From poetry and translation to music, Spanish philologist José María Micó delves into the intricacies of writing to analyze some of the indisputable classics of universal literature, from Dante to Borges. 

Micó tells us that transgression is what forged the classics. In De Dante a Borges (Acantilado, 2023), he explains how this rupture with conventions—this singularity and difference from the literatures that shaped them—helped elevate these voices to the highest ranks of literature. These extravagant men of letters continue to be rigorously analyzed and scrutinized to reveal their linguistic techniques—the telltale marks of their craft. Their range—from autofictions and dystopias to novels in verse, poetic fictions, virtual realities, sonnets, and versed tangos—alongside a natural, engaging dialogue with readers and a deeply expressive spiritual register, is part of what has secured Dante, Cervantes, Góngora, Rubén Darío, and Borges, among others, the stature of an undeniably universal literature.

 

“Shakespeare is devastating: In a single phrase, he defines the human condition”: A Conversation with José María Micó

Juan Camilo Rincón: Why do you believe we should continue updating our studies of the classics? 

José María Micó: I have an earlier book called Clásicos vividos.
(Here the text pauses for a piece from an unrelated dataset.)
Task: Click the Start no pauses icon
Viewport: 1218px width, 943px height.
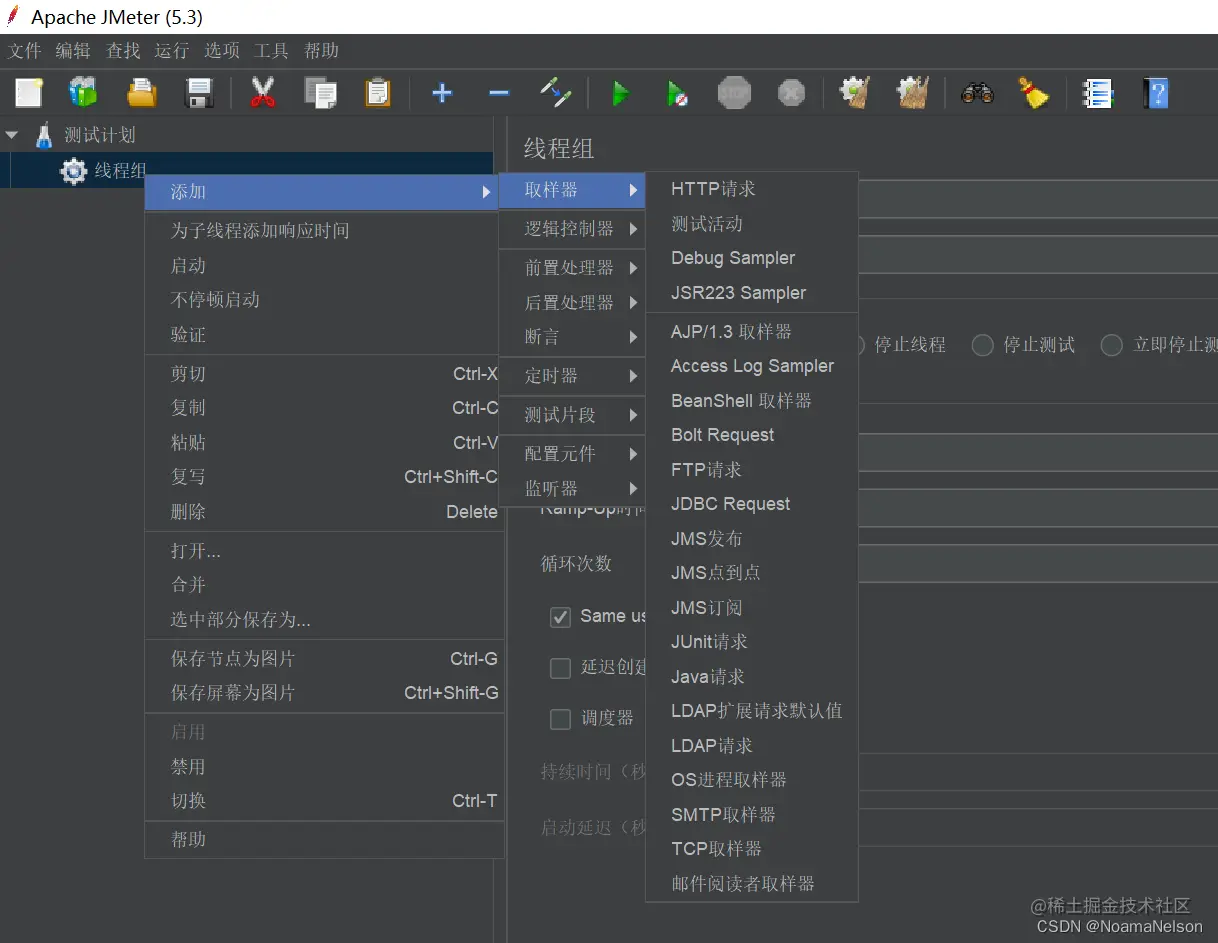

I chose that title because it deals with classics that are alive, but they still need to be continually revived. Sometimes these great figures—Dante, Cervantes, Shakespeare—intimidate us. We know a bit about them, but it can be difficult to truly engage with their work because, for many readers, they can feel daunting. They are authors who are still alive and, for that very reason, we must continue revisiting them. After a lifetime as a professor, I believe that speaking about the classics does not have to be done in an academic and overly erudite way. At the same time, we cannot renounce rigor: the rigor of offering new information, of putting things in their place, or of addressing formal or historical aspects that may be somewhat complex. What we are always obliged to do, however, is to approach the classics—essayistically if need be—with the best prose we are capable of. 
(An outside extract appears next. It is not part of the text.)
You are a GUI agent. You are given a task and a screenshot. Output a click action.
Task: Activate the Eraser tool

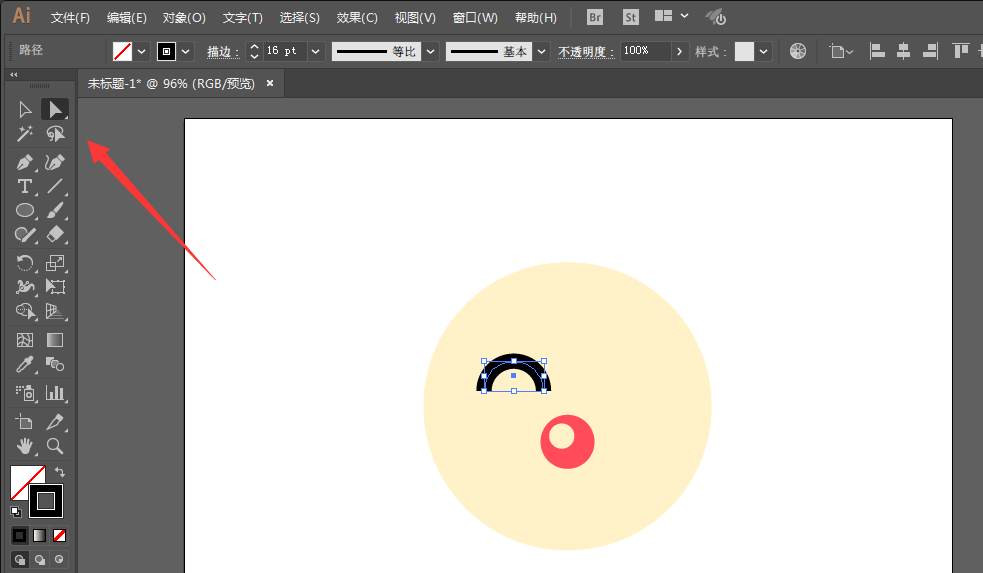click(55, 234)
J.C.R.: Simpler, more accessible…

J.M.M.: …so that the literary essay can be read like any other book—not just within academic circles, or by specialists in Dante, Borges, or Shakespeare.

J.C.R.: That’s precisely one of the book’s key ideas: you move easily from boleros to discussions of transmedia, virtual reality, and performances. What tools can we use to encourage these new conversations about the classics, particularly with young people? 

J.M.M.: One is the idea of the virtual world. Literature creates virtual worlds, with the advantage that it doesn’t do so from the outside, through electronic devices that can be displayed or shared, but rather—first and foremost—within us, in the reader’s own mind. The Divine Comedy, which I describe as a work of autofiction by Dante—because he is one of the great masters of autofiction, one of the genres that seems to be flourishing in world literature—is one of the best examples of first-person narration that reflects on itself, telling a story as if it were true, with the author as both protagonist and narrator. Virtual reality is one of those concepts that helps us understand works that may seem very remote today—written seven hundred years ago—not to mention Homer or other ancient authors. That’s one way in: autofiction, the world of virtuality, literature as the creation of an imaginary world that, to begin with, already exists inside us. 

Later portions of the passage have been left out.